== Prompt ==
Return the lines of the data below, from the one containing "Where should I" through the very last, exactly and with both ends included; no pictures.

Dataset excerpts:
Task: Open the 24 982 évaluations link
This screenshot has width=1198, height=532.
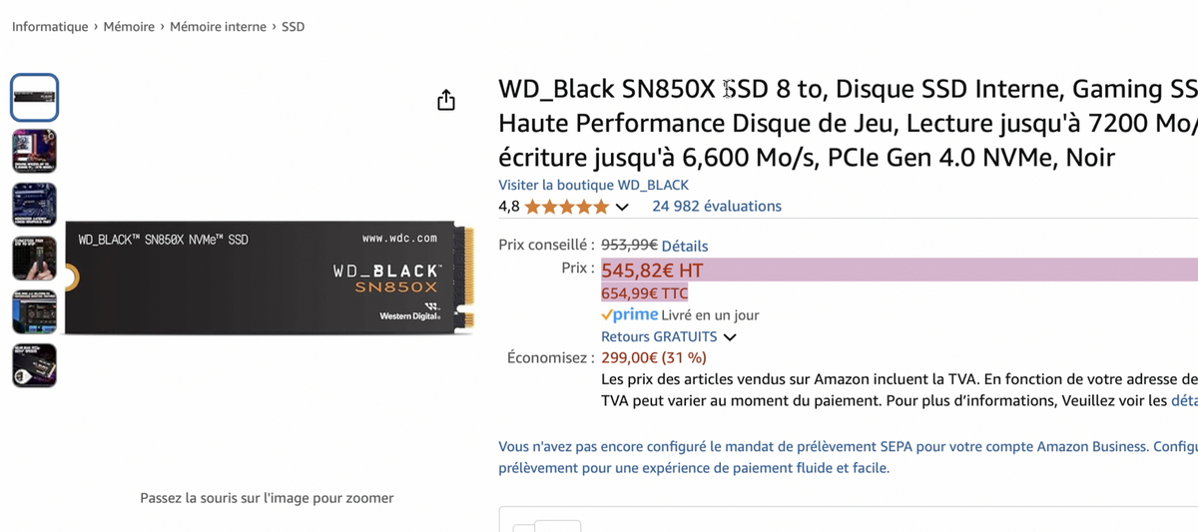Action: [x=717, y=207]
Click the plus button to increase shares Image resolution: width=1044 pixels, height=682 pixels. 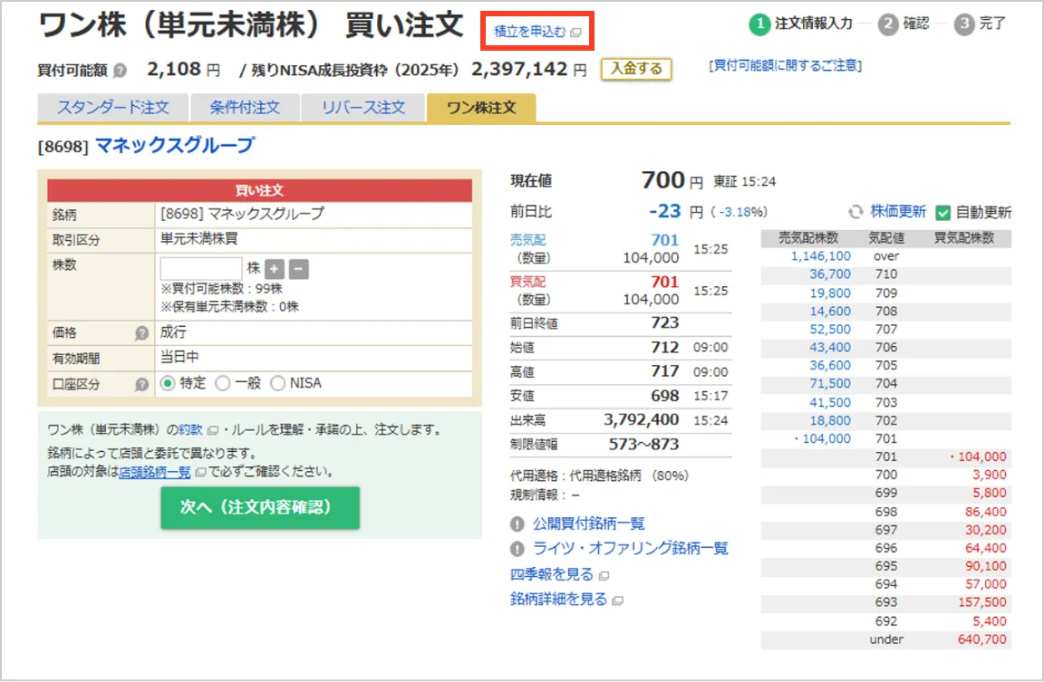pyautogui.click(x=275, y=269)
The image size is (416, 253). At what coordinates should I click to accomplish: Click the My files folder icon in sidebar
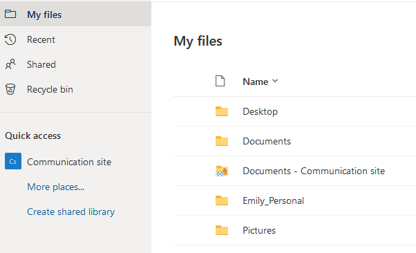point(10,14)
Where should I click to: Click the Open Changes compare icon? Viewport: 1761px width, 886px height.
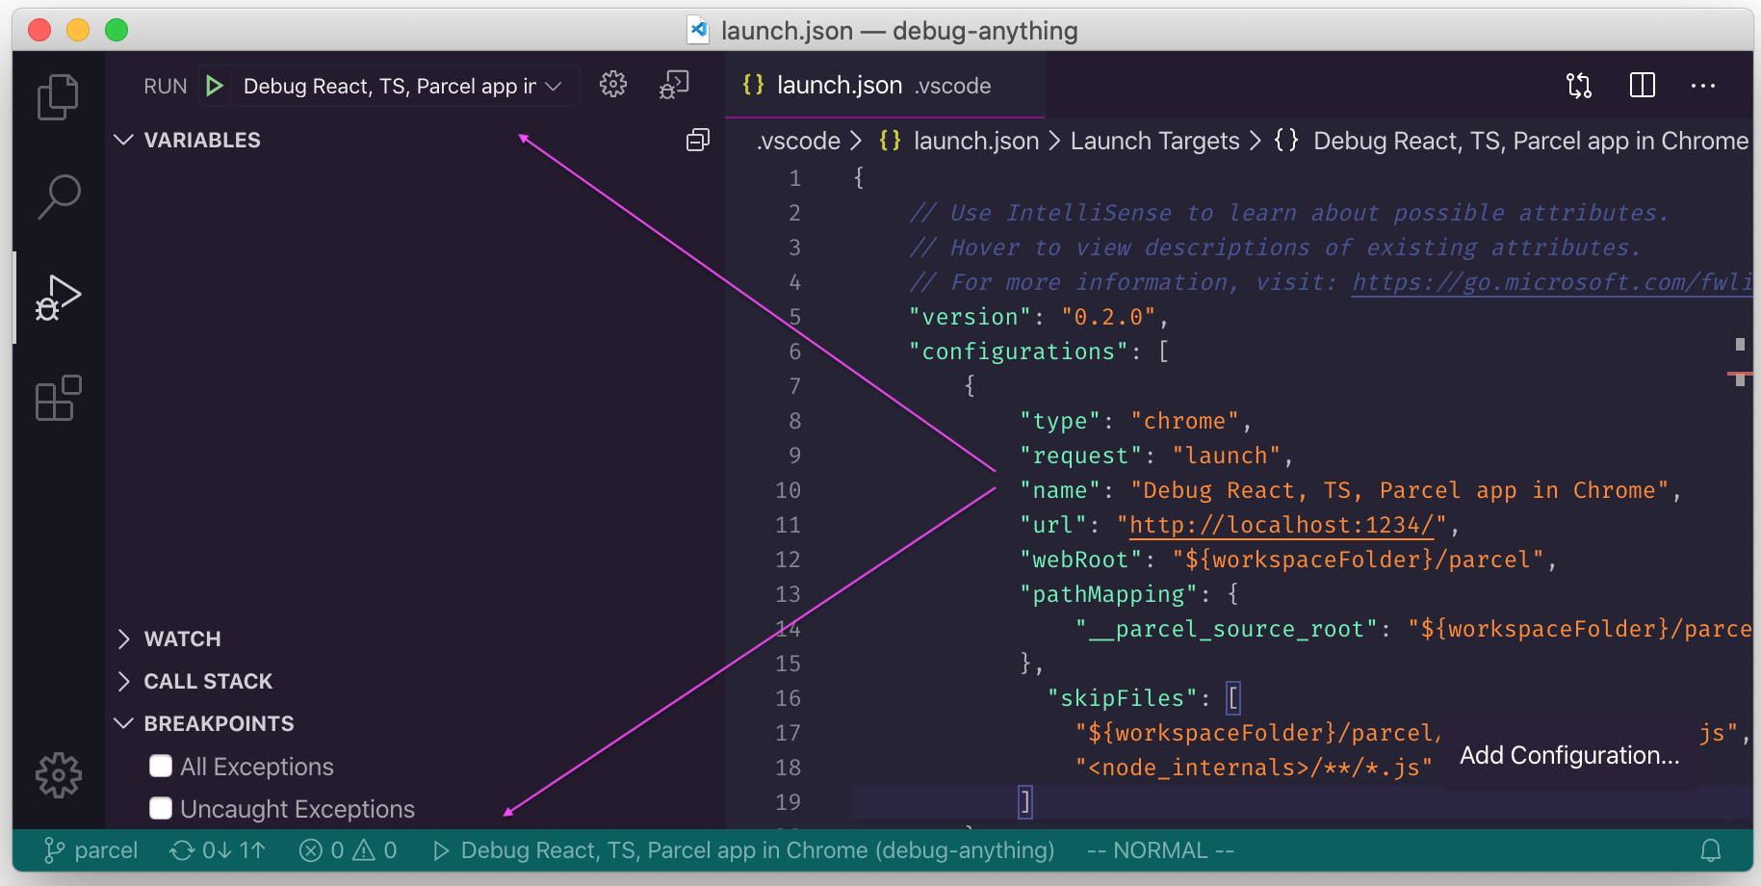[1579, 86]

== Output below ==
Where should I click to: Click the Open Changes compare icon? Viewport: 1761px width, 886px height.
[1579, 86]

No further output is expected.